Since then, the space shuttles became the core of the US manned spaceflight for the next 30 years. During that time, those spacecraft had a significant impact on human exploration and understanding of the universe by carrying equipment and experiments – such as the Chandra X-ray Observatory, the Hubble Space Telescope, or the interplanetary probes named Galileo, Magellan and Ulysses – into space.

In addition, due to their involvement in development of the Soviet space station ‘Mir’ and then establishment of the International Space Station, as well as providing supplies and transporting subsequent crew members to those stations, the NASA space shuttles have directly contributed to humans’ permanent presence in space.

Unfortunately, and despite the aforementioned credits, the space shuttles turned out to have significant downsides.

First of all, there were the operational costs of the vehicles.

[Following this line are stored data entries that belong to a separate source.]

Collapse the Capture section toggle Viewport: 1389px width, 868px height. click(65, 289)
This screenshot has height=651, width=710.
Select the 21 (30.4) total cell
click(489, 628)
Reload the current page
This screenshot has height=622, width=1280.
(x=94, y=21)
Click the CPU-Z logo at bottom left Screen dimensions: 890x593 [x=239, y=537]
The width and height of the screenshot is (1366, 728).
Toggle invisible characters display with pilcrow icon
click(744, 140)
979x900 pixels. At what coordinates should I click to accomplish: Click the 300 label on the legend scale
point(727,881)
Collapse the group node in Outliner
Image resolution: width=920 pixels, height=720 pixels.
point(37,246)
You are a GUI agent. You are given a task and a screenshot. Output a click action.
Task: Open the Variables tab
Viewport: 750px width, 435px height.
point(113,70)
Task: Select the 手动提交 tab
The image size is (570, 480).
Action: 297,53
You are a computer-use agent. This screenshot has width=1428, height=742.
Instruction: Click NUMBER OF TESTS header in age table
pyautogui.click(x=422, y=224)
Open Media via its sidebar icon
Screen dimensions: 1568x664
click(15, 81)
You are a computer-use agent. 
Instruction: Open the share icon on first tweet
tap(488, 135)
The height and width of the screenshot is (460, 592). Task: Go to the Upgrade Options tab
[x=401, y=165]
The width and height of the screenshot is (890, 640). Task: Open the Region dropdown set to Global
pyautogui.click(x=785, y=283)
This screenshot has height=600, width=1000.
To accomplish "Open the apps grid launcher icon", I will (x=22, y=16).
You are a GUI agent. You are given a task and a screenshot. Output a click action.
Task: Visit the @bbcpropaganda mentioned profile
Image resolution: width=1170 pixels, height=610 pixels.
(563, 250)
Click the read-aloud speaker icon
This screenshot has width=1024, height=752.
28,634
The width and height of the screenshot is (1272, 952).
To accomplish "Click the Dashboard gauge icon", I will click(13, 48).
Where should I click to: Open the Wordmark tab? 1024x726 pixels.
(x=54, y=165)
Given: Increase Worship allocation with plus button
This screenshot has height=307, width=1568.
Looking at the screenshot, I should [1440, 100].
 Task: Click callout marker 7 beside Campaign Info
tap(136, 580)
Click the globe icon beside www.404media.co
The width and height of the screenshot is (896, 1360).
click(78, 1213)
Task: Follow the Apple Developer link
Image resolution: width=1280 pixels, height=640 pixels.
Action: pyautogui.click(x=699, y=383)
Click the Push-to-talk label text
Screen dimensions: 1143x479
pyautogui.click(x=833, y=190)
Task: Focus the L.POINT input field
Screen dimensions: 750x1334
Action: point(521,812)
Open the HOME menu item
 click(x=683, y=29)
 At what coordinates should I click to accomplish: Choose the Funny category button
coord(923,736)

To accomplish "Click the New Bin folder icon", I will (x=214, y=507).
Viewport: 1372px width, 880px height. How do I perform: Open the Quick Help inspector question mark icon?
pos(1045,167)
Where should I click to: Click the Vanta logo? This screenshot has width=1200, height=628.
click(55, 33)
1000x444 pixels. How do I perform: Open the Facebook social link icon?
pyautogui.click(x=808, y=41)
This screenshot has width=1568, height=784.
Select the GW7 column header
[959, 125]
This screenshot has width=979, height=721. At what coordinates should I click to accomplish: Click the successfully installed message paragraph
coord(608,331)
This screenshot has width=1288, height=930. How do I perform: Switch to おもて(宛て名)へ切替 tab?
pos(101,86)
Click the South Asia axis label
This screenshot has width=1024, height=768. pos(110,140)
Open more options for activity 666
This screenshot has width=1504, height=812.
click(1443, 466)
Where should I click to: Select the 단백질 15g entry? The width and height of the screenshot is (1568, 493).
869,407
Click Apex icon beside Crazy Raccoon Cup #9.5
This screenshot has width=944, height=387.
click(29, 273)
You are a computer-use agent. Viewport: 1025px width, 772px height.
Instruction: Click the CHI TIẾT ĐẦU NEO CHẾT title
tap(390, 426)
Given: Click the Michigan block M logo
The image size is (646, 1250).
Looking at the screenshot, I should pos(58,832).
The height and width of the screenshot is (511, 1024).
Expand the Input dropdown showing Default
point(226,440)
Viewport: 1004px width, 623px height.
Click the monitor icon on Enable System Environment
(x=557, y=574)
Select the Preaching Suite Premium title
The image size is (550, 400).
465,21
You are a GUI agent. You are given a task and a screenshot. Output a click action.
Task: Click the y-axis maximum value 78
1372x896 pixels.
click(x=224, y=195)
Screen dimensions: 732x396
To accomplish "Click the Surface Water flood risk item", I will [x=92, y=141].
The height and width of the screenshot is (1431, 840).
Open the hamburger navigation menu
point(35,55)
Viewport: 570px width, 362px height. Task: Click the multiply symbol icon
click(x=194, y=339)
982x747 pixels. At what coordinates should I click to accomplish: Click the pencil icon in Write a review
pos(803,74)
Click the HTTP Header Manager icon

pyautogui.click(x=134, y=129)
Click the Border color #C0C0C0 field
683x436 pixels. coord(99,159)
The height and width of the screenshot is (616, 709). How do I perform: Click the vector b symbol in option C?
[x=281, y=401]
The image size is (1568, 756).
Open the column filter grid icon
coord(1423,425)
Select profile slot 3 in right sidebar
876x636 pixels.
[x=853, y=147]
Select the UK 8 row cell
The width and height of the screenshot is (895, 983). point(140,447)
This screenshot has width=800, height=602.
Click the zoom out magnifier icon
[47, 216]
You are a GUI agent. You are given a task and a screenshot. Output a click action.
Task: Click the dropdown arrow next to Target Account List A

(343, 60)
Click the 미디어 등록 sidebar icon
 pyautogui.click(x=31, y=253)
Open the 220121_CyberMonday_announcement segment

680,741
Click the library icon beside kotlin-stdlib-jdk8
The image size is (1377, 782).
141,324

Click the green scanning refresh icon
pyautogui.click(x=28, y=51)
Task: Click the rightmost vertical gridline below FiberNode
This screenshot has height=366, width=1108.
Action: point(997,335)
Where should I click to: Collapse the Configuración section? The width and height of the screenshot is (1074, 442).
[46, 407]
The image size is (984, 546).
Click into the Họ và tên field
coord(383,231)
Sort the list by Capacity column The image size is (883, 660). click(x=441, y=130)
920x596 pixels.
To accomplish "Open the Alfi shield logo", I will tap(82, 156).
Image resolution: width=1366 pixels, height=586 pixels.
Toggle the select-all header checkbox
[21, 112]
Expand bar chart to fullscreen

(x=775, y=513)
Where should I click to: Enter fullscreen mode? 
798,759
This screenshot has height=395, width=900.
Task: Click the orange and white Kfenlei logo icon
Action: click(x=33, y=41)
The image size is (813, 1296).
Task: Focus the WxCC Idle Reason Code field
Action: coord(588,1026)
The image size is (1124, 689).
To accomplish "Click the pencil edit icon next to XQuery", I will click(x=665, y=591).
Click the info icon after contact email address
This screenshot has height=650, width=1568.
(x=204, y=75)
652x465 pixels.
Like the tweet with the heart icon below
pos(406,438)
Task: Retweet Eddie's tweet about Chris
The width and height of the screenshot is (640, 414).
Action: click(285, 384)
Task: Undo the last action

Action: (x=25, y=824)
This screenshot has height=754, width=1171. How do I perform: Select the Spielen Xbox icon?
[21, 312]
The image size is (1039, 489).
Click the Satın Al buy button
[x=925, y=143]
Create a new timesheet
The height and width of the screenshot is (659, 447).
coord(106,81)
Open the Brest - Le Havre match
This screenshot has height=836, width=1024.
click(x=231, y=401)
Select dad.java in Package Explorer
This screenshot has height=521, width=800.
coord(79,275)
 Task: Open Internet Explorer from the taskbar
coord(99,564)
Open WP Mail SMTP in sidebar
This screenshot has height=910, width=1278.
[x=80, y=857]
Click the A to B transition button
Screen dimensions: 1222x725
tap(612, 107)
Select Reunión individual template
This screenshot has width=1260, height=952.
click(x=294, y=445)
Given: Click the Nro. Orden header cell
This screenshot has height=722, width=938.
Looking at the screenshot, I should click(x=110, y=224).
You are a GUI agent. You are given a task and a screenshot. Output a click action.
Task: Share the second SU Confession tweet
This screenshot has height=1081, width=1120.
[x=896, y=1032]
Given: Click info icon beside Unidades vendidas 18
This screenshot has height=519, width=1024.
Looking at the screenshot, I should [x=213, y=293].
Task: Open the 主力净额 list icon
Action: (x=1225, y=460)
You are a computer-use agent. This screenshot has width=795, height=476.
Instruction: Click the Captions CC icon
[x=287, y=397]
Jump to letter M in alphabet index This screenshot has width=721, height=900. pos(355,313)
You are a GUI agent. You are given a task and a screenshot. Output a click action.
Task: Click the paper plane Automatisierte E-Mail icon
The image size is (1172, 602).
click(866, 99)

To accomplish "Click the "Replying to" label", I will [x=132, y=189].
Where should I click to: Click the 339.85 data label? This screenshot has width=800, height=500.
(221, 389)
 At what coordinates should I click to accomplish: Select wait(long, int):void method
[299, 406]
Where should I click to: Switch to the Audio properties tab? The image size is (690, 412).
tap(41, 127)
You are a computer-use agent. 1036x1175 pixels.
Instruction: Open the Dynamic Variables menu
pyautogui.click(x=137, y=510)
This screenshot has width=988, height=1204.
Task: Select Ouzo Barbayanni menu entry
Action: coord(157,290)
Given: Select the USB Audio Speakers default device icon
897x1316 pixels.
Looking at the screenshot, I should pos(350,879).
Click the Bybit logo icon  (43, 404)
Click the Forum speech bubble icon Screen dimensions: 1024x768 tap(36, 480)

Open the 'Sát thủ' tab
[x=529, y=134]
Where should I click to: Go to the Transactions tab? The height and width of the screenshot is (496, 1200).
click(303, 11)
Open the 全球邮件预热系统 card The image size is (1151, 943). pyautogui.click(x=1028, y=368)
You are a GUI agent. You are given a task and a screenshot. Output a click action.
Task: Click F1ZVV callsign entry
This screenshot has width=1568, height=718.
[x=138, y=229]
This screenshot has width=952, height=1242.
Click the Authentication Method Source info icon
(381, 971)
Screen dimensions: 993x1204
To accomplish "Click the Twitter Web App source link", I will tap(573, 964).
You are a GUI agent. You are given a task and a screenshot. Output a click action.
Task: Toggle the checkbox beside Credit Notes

Over time, the NASA Space Shuttle programme became extremely expensive. Vehicles that were supposed to be a cheaper alternative to conventional rockets, have in many cases turned out to be a more expensive option.

Orbiter cutaway view with callouts (photo: NASA, 0102619)

The second issue was the time it took for the spacecraft that returned to Earth to be ready for launch again. Initial assumption was that this time could be as short as two weeks. However, in fact the shortest turnaround time during the entire service of the space shuttles was 54 days.

Another thing was safety of those spacecraft themselves. Although yet in the mid-1980s crewed space shuttle flights became practically routine and the vehicles were widely considered to be very safe to fly with, events that occurred in the following years changed this opinion.

On 28th January 1986, the Challenger orbiter exploded shortly after lift-off. Seventeen years later, on 1st February 2003, the space shuttle Columbia broke apart during re-entry into the Earth’s atmosphere while returning from a mission. In both cases, all crew members of the spacecraft were killed.

On 14th January 2004, the then US President George W. Bush announced his Vision for Space Exploration. It was motivated primarily by the Columbia shuttle disaster that had occurred less than a year earlier, and its main premise was to retire the space shuttles, as soon as the International Space Station (ISS) was completed (as those spacecraft had crucial role in its development).

The last flight within the space shuttle programme began on 8th July 2011 at 11:29 EDT (15:29 UTC). Fourteen days after liftoff, space shuttle Atlantis with the STS-135 mission crew returned safely to Earth. It was 21st July 2011, 5:57 a.m. EDT (09:57 a.m. UTC), when the space shuttle era officially came to an end.

Space shuttle Atlantis makes its trip to its new home at the Kennedy Space Center Visitor Complex, 2 November 2012 (photo: NASA, 201211020033HQ)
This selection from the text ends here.